学期末の所見文、毎回しんどいと思っていませんか。
クラス全員分を一人ひとり書く作業は、時間も気力も消耗します。私もずっとそう感じていました。今回は、ChatGPTを使って所見文を書いてみた実践をそのままお伝えします。
所見文のどこが大変か
所見文の大変さは、「書くこと」より「表現を考えること」にあると思っています。
子どもの様子は頭の中にある。でも、それを学習指導要領の観点に沿った言葉に変換するのに時間がかかる。似たような表現が続いてしまう。30人分書くと、後半はもう言葉が出てこない。
そういう悩みを抱えながら、今回ChatGPTを試してみました。
使う前に必ずやること(個人情報の保護)
ChatGPTを使う前に、必ず以下の設定を確認してください。
① データコントロールの「学習しない」設定をオンにする
ChatGPTの画面右上のアイコン (または左下のログイン名)→「設定」→「データコントロール」→「全員のモデルを改善するためにコンテンツを使用する」をオフにします。
この設定をオフにすると、入力した内容がAIのトレーニングに使われなくなります。
② 個人情報は絶対に打ち込まない
子どもの名前・クラス・学校名は入力しないでください。
「Aさん」「ある児童」などに置き換えて使いましょう。所見のたたき台を作るだけなら、名前は不要です。
実際に使った手順
ステップ1:プロジェクト指示に「AIの役割」を設定する
ChatGPTの「プロジェクト」機能を使い、毎回入力しなくてよい前提条件を事前に設定しています。
私が設定しているプロジェクト指示はこちらです:
あなたは小学校、中学校、幼稚園を経験してきた優秀な教員です。
最新の学習指導要領を参考に回答してください。
最新の生徒指導提要を参考にしてください。
最新の文科省、中教審の回答を参考にしてください。
最新の教育に関する情報を参考にしてください。
様々な指導案も参考にしてください。
これを一度設定しておくと、以降の会話で毎回説明しなくて済みます。
ちなみに、この設定をしておけば、所見以外にも、教材研究や学級経営、生徒指導事案へのアドバイスを得ることもできます。
ステップ2:子どもの様子をメモ書きで入力する
きれいな文章である必要はありません。授業中に取ったメモをそのまま渡す感覚で使えます。
実際に使ったプロンプトはこちらです:
あなたは優秀な小学校の教員です。
次の所見の文章を修正してください。
知識・技能の面を評価したいです。
理科「じしゃくのひみつ」では、磁石を試す中でN極とS極が引き合う性質を見つけました。

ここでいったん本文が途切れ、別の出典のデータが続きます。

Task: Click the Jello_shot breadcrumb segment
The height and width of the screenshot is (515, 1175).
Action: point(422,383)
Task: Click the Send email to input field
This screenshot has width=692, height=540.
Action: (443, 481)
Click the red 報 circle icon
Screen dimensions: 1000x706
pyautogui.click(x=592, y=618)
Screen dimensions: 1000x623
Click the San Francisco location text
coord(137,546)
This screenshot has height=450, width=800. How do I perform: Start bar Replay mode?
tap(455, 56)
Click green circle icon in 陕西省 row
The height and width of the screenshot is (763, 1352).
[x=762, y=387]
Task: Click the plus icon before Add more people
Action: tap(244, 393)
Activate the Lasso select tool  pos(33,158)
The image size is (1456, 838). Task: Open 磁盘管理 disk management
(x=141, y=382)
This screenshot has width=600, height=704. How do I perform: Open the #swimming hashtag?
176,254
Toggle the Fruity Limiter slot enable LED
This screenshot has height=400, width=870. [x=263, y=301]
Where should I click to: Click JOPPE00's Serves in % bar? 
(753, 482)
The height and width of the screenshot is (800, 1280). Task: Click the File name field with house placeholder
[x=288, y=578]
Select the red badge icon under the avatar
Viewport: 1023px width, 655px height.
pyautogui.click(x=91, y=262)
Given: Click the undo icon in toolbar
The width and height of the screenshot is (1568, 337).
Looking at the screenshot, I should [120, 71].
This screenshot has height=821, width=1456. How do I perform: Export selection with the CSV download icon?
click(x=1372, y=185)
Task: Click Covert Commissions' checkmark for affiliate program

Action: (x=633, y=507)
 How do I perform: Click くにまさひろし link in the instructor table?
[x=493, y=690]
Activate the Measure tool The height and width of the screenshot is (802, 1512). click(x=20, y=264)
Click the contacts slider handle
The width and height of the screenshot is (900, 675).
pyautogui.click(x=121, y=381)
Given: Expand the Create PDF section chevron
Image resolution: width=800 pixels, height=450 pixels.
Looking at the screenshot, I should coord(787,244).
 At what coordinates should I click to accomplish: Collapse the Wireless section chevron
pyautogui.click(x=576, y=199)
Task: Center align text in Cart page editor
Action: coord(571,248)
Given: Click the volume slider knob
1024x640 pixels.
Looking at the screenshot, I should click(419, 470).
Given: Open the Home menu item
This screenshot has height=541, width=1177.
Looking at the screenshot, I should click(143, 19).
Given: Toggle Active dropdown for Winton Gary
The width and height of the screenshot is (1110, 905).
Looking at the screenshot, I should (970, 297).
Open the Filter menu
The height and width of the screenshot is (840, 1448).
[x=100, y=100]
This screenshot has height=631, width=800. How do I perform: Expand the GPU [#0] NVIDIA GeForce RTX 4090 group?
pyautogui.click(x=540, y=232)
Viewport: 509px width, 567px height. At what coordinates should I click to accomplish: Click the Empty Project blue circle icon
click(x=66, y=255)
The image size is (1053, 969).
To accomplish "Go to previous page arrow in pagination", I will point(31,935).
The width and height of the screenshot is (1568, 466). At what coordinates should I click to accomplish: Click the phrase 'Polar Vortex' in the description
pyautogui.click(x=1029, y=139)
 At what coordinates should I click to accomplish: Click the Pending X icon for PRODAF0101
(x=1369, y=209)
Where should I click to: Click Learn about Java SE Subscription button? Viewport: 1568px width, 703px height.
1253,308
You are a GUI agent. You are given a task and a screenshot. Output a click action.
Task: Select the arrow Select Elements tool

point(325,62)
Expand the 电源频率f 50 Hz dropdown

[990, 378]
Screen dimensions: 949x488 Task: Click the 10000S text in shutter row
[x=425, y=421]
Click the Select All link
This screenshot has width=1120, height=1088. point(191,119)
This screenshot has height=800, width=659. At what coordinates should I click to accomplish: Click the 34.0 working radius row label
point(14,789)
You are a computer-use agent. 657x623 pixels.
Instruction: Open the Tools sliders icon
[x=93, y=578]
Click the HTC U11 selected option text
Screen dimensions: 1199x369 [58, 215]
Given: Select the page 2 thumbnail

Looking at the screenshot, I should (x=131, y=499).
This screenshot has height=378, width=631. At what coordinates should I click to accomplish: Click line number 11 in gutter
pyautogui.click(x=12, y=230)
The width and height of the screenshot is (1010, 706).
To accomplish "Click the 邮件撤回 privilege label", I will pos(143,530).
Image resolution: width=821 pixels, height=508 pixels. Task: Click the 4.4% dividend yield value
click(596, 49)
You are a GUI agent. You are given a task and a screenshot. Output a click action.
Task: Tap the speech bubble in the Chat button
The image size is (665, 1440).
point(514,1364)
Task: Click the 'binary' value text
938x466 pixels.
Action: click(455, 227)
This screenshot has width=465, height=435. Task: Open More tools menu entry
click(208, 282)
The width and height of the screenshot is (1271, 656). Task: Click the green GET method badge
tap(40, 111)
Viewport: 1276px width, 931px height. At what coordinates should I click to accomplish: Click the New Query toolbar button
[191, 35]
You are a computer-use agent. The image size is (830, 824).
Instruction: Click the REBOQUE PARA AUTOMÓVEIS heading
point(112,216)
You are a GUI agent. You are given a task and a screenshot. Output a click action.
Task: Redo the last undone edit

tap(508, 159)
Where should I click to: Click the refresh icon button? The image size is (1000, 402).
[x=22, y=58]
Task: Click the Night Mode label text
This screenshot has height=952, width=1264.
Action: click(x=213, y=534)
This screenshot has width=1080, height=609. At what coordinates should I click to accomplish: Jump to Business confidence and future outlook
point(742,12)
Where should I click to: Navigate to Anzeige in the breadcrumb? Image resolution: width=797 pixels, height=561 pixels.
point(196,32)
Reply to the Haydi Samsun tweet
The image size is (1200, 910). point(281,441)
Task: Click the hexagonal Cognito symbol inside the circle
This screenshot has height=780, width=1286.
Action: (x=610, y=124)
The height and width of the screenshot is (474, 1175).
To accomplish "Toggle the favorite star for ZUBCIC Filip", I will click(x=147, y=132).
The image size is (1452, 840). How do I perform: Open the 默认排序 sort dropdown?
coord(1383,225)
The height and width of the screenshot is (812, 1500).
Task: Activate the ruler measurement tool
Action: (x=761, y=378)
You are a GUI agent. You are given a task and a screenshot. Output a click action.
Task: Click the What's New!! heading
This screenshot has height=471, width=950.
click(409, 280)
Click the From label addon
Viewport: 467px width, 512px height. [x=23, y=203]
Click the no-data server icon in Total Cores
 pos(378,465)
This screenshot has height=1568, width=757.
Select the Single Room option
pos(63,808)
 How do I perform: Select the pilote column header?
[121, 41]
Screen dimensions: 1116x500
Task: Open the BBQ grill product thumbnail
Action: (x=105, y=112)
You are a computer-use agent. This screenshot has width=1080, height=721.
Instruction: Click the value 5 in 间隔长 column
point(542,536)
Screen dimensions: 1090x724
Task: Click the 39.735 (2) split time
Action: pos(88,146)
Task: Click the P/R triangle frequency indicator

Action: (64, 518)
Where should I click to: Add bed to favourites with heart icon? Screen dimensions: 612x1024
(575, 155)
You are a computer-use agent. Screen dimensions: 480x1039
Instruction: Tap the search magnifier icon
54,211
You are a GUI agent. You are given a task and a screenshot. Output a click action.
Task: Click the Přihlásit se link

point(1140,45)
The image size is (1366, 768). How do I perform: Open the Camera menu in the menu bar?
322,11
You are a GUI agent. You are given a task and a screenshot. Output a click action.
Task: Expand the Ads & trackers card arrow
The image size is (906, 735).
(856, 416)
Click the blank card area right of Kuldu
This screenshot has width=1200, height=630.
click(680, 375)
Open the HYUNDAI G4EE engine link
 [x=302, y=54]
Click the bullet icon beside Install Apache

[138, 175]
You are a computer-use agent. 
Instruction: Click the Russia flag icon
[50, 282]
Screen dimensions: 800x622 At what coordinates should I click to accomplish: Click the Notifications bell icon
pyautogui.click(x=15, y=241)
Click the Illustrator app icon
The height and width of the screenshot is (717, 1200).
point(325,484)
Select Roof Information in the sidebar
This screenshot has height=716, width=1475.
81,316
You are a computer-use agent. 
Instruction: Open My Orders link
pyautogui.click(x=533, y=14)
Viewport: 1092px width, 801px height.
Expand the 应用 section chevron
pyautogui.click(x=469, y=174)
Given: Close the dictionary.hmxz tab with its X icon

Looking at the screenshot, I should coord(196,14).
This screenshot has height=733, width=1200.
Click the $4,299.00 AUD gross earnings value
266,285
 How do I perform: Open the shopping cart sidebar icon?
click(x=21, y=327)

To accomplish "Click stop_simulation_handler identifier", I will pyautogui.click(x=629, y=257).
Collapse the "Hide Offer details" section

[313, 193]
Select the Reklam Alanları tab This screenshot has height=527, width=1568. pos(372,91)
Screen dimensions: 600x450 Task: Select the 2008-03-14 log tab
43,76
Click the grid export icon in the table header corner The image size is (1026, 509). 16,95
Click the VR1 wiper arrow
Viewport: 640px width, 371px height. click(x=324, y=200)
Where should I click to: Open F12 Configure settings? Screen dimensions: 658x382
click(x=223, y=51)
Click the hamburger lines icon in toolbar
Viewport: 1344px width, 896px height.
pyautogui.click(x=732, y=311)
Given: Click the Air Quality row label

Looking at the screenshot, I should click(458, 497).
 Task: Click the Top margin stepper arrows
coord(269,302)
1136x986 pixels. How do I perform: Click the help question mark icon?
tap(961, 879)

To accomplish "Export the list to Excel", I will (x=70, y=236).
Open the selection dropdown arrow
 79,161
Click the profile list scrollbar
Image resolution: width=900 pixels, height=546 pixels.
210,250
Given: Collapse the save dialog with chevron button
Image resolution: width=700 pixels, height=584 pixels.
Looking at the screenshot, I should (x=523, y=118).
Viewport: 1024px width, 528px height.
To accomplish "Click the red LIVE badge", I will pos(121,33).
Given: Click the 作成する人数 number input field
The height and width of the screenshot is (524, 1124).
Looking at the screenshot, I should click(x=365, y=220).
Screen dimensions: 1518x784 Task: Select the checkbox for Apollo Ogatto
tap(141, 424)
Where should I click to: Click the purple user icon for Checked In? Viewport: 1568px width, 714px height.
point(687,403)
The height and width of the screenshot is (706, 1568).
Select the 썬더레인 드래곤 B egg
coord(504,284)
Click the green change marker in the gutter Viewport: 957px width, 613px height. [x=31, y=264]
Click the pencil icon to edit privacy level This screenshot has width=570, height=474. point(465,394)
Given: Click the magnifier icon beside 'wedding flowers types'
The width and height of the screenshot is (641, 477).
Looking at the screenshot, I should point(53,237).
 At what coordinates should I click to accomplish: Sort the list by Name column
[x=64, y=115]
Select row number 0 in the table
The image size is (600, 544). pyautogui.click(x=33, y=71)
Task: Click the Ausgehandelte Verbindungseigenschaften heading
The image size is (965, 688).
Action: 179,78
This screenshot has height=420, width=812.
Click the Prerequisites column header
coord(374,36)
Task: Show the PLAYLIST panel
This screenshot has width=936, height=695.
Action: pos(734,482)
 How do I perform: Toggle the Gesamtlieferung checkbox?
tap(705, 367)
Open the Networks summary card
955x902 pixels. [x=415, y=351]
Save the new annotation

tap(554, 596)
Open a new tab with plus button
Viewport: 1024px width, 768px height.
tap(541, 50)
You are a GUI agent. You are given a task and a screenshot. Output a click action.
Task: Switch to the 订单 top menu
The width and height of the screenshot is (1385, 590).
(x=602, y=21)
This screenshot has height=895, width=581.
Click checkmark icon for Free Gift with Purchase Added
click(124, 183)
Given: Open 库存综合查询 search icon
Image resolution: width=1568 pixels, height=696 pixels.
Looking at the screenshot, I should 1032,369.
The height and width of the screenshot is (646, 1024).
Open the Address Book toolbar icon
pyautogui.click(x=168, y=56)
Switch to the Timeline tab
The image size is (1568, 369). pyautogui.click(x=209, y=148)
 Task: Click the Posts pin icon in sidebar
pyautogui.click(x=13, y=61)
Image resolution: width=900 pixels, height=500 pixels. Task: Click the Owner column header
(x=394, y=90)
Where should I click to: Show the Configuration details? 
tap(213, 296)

その性質を生かしたおもちゃを作り、友達と一緒に活動することができました。
ステップ3:たたき台をもとに自分で書き直す
AIが出してきた文章をそのまま使うのではなく、その子らしい具体的なエピソードを加えて書き直します。
「この子はここで特に輝いていたな」という部分は、やはり私自身が書かないと伝わらないと感じています。
使ってみた結果
- 時間:1人あたり約30分 → 約10分に短縮
- 表現の質:学習指導要領や「指導と評価の一体化」の観点に沿った表現が自然に出てくるので、文章が洗練された
- 気になった点:AIの文章はきれいすぎて、その子らしさが薄い。必ず自分の手で加筆修正が必要
まとめ:AIはあくまで「たたき台ツール」
ChatGPTは所見文を「完成させるツール」ではなく、「たたき台を作るツール」として使うのがちょうどいいと感じています。
表現に悩む時間を減らして、その分子どもを見る時間に使う。そういう使い方であれば、学校現場でも十分活用できると思います。
個人情報の扱いだけはくれぐれも注意して、ぜひ試してみてください。